Working data —
··········

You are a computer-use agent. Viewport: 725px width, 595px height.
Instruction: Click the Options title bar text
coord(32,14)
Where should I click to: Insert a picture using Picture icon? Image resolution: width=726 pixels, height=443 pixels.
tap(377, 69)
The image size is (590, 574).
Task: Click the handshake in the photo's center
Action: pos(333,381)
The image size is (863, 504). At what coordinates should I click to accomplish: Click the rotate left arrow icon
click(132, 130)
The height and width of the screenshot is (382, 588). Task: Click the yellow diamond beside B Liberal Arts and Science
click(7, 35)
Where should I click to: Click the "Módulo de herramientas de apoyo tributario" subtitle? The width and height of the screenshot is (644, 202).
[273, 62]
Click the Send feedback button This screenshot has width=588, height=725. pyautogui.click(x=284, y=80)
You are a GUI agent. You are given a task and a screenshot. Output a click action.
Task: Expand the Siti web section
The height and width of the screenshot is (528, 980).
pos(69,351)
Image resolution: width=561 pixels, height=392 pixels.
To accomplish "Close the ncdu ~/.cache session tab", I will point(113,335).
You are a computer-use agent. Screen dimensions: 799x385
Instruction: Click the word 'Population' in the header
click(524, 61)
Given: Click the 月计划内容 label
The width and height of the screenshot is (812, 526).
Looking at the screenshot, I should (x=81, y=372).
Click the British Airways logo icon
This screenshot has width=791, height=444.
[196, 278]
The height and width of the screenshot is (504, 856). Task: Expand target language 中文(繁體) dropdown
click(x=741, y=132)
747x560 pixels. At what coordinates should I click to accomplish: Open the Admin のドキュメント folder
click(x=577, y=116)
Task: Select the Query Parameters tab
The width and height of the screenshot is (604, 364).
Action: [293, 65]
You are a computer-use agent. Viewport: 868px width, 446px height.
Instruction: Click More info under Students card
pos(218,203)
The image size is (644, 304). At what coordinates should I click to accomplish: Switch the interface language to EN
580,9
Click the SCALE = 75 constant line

··········

What to produce — Each line in which the string "computer" is found must be copied from the data.

Response box —
You are a computer-use agent. Viewport: 725px width, 595px height.
You are a computer-use agent. Screen dimensions: 799x385
You are a computer-use agent. Viewport: 868px width, 446px height.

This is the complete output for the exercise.